Write out exactly the lines below from the one containing "Image resolution: width=521" to the last, both ends kept, and nothing more; skip all pictures.

Available data
━━━

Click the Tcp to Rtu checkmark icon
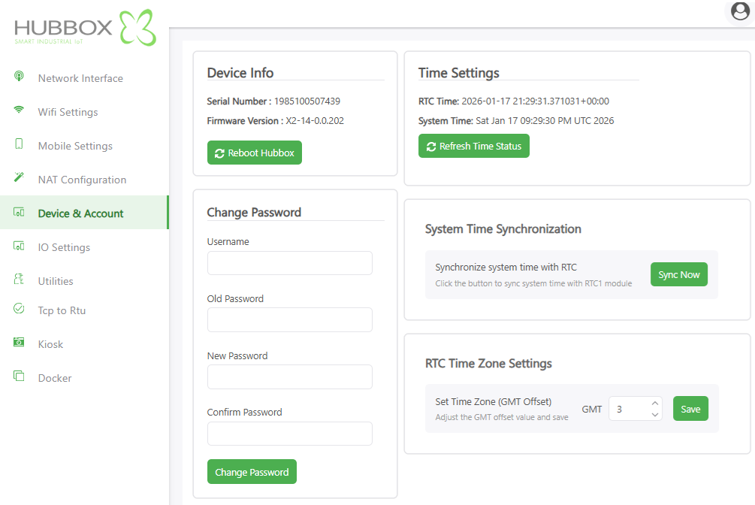This screenshot has height=505, width=755. point(20,309)
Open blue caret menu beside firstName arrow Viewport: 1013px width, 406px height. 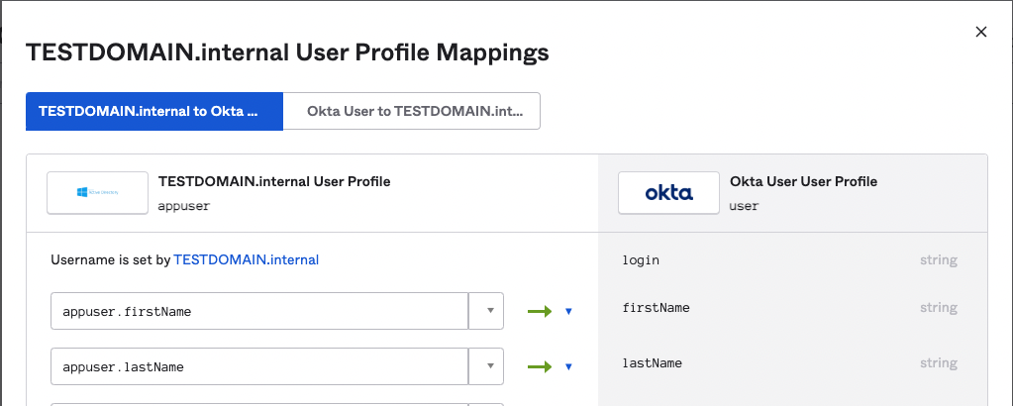pos(568,311)
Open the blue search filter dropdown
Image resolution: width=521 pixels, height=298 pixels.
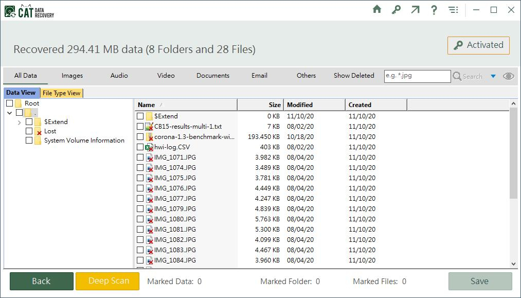coord(493,76)
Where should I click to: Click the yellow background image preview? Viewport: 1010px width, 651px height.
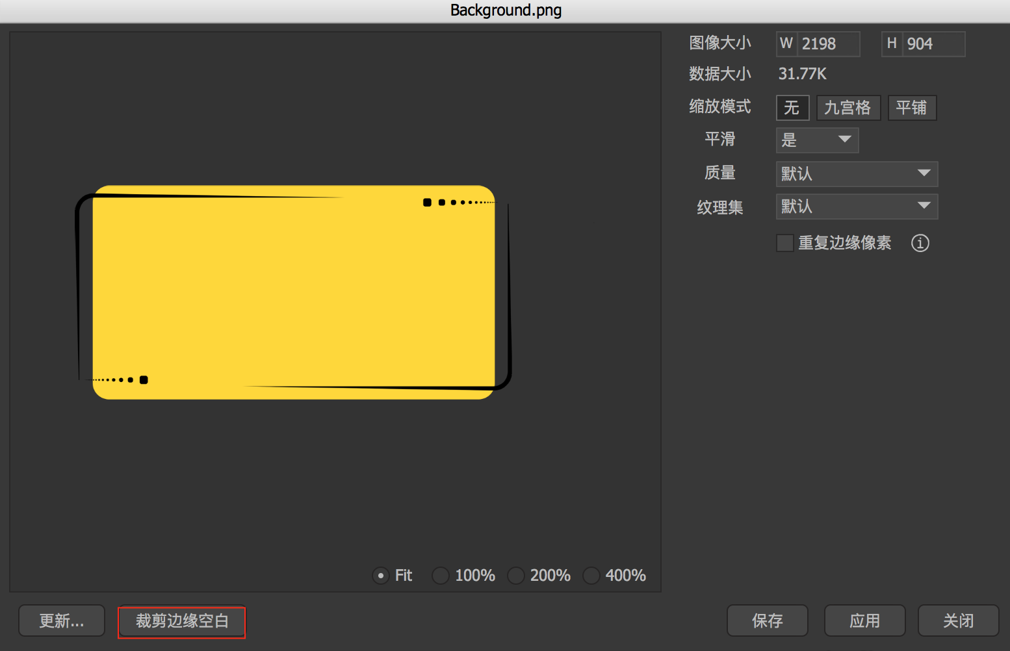294,292

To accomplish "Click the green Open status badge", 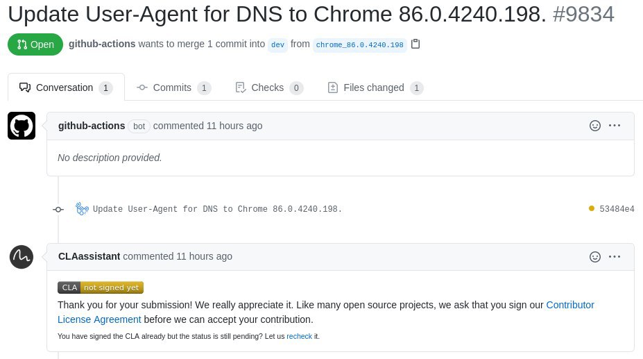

━━━

Response area
Image resolution: width=521 pixels, height=298 pixels.
coord(493,76)
Where should I click to: Click the yellow background image preview? Viewport: 1010px width, 651px height.
294,292

To accomplish "Click the green Open status badge", 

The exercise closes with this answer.